PROBLEM TO WORK ON: Only the text of the records belongs in the answer, copied exactly and without pictures.

##### DATA TO PROCESS #####

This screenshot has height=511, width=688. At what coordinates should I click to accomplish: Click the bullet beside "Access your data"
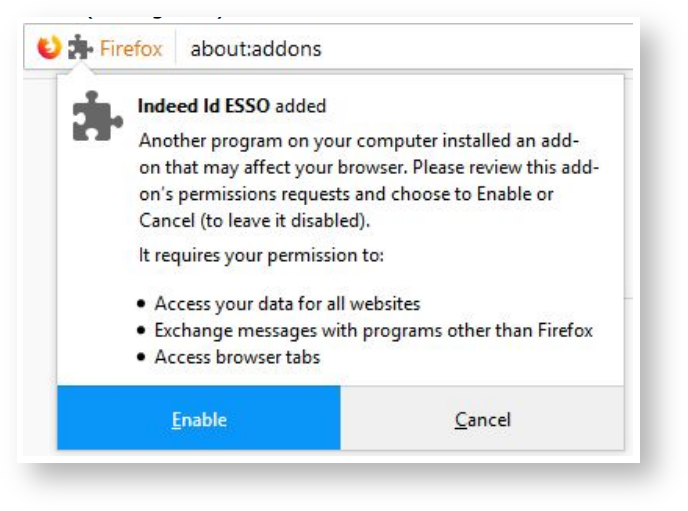coord(144,304)
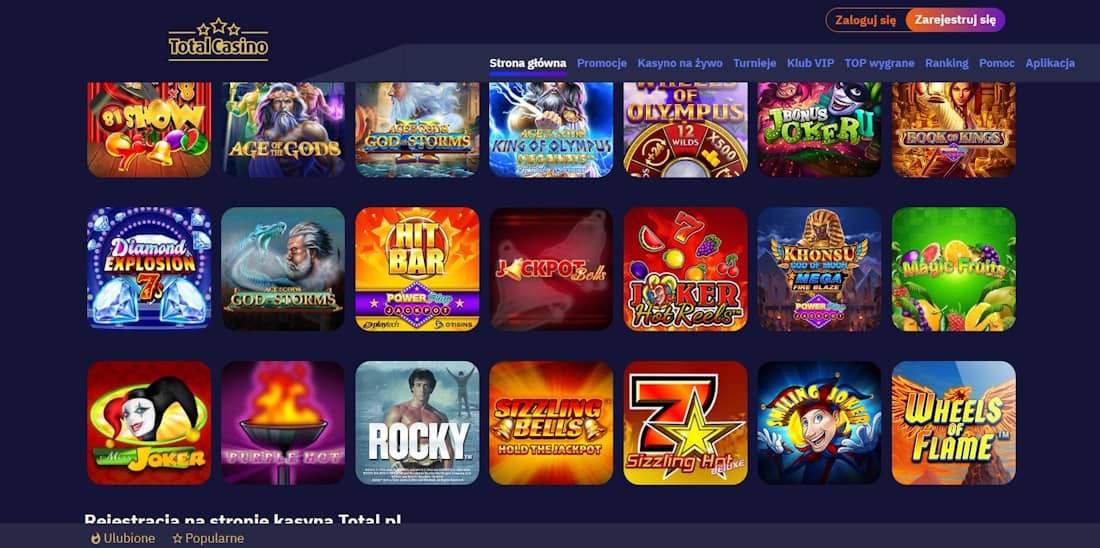Launch the Magic Fruits slot

pos(953,269)
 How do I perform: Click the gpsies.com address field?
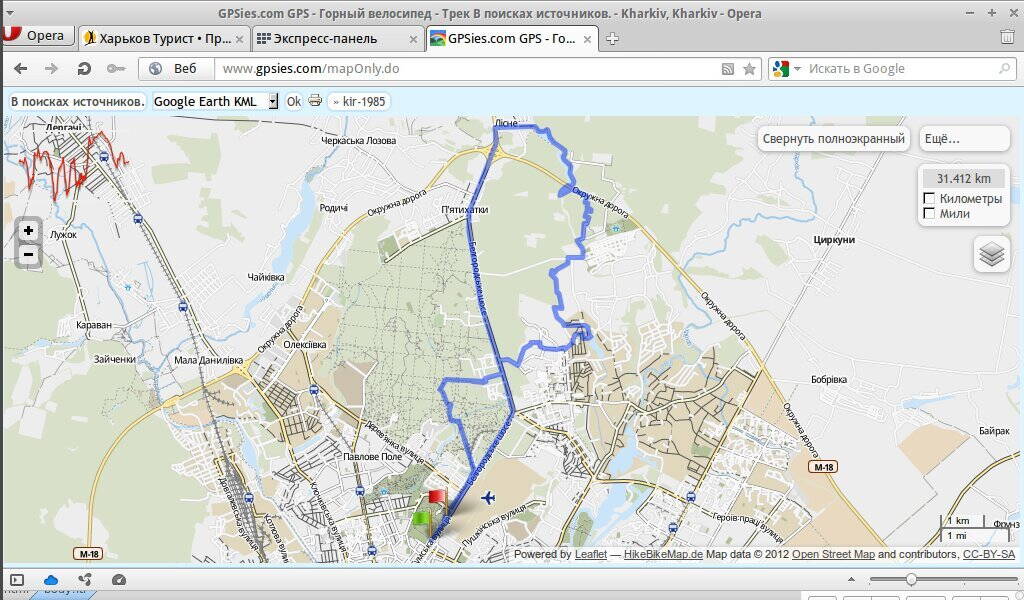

#####

TASK OUTPUT:
This screenshot has height=511, width=688. At what coordinates should I click to accomplish: Click the bullet beside "Access your data"
coord(144,304)
Launch the Magic Fruits slot

pos(953,269)
 How do I perform: Click the gpsies.com address field?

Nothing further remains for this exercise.